=== DATASET ROWS ===
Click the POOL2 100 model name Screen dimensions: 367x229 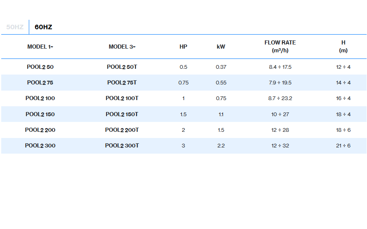point(40,98)
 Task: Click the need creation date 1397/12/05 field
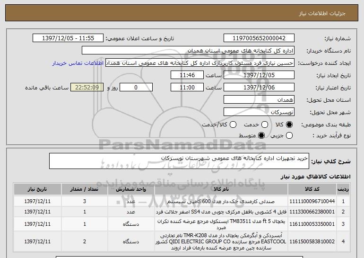(x=258, y=75)
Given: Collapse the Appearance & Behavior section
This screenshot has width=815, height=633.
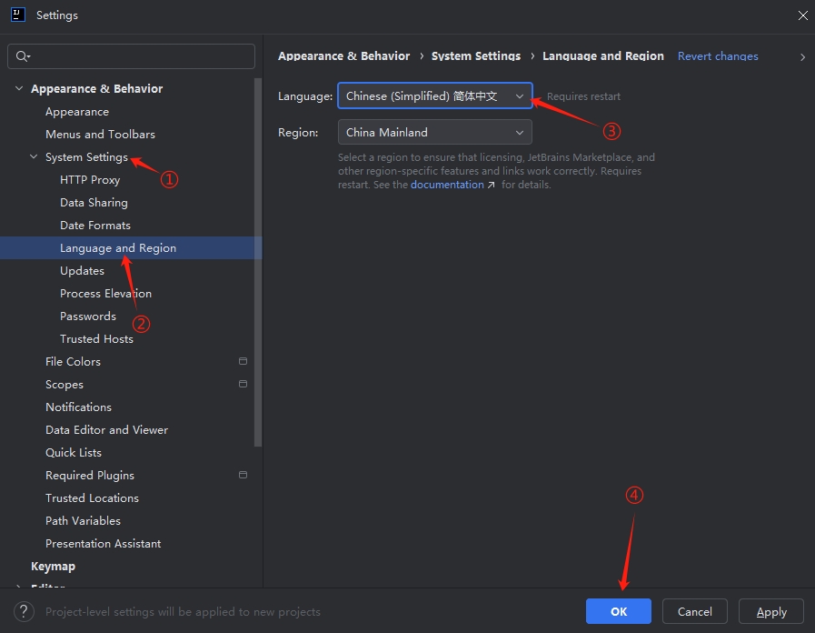Looking at the screenshot, I should point(20,89).
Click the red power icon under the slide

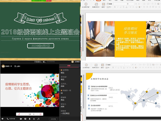(40, 114)
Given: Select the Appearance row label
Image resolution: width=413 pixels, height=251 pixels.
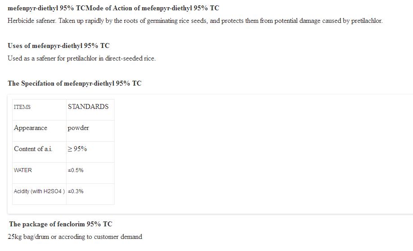Looking at the screenshot, I should (x=31, y=128).
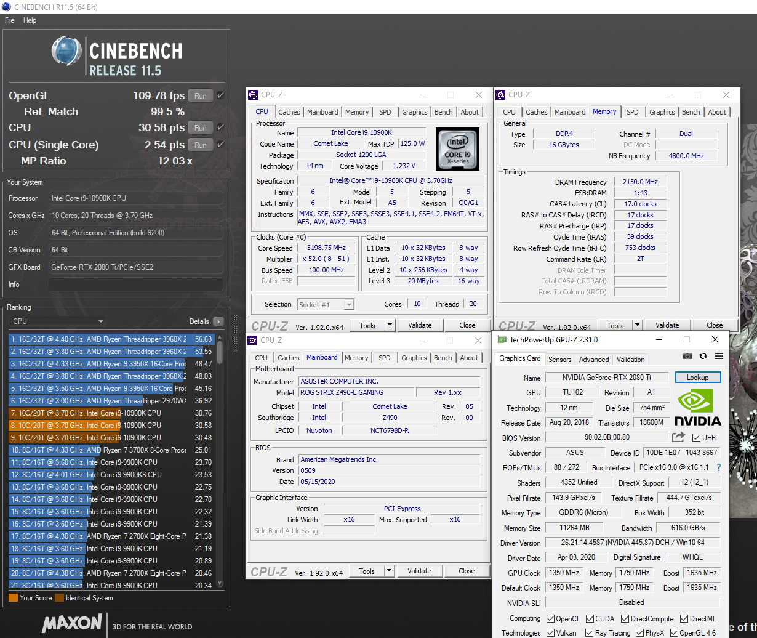Open the Memory tab in left CPU-Z window
The width and height of the screenshot is (757, 638).
coord(357,111)
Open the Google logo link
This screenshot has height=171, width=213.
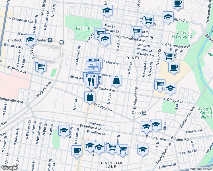[9, 168]
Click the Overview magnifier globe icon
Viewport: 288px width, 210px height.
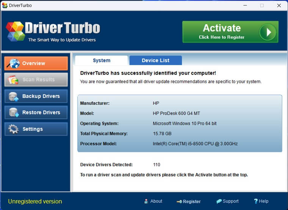coord(14,63)
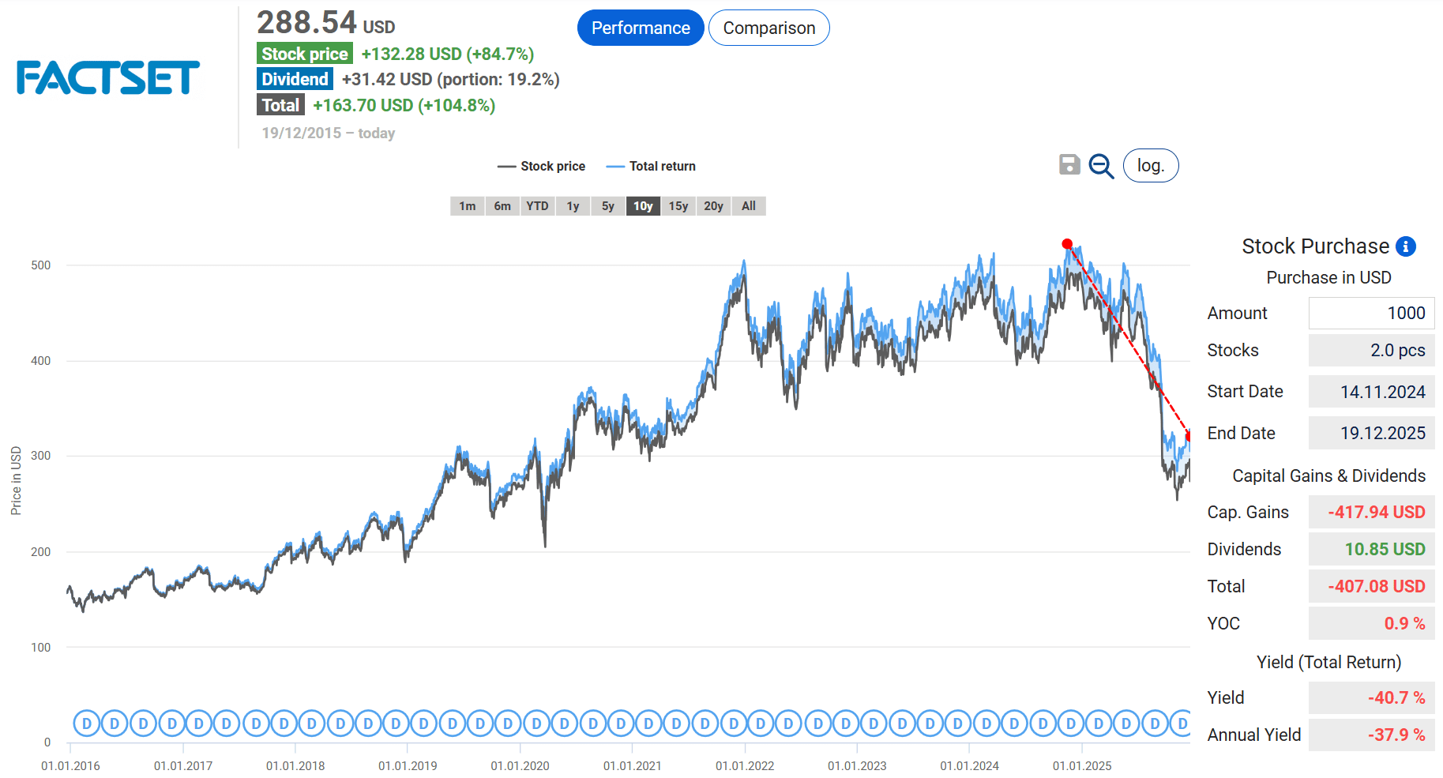Click the red purchase start dot on chart
The image size is (1443, 778).
tap(1068, 244)
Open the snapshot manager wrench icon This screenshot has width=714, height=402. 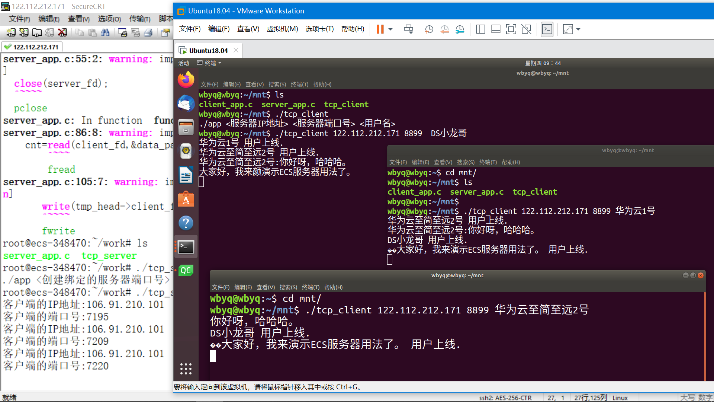[460, 29]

=== WRITTEN TASK ===
Please edit the part of the rows that opens with the line containing "Click the Overview magnifier globe icon" and closes with the line containing "tap(1068, 244)", changing "magnifier" to "magnifying" and keeping everything else the same. Return only those lines, and leave the pictures out.

=== RESPONSE TO THE EXERCISE ===
Click the Overview magnifying globe icon
Viewport: 288px width, 210px height.
coord(14,63)
Click the red purchase start dot on chart
The image size is (1443, 778).
tap(1068, 244)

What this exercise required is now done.